* Begin MATERIAL PROVIDED *

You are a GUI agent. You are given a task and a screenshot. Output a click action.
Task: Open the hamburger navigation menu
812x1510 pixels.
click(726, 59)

* End MATERIAL PROVIDED *
* Begin MATERIAL PROVIDED *

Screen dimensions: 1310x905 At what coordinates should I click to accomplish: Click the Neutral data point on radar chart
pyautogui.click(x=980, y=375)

* End MATERIAL PROVIDED *

WHAT IS REQUIRED
Add 80 to every coordinate in the answers, then write out all the lines again, requests included, for the stretch from the line containing "You are a GUI" through the line containing "click(726, 59)", both ends included.

COMPLETED EXERCISE
You are a GUI agent. You are given a task and a screenshot. Output a click action.
Task: Open the hamburger navigation menu
812x1510 pixels.
click(806, 139)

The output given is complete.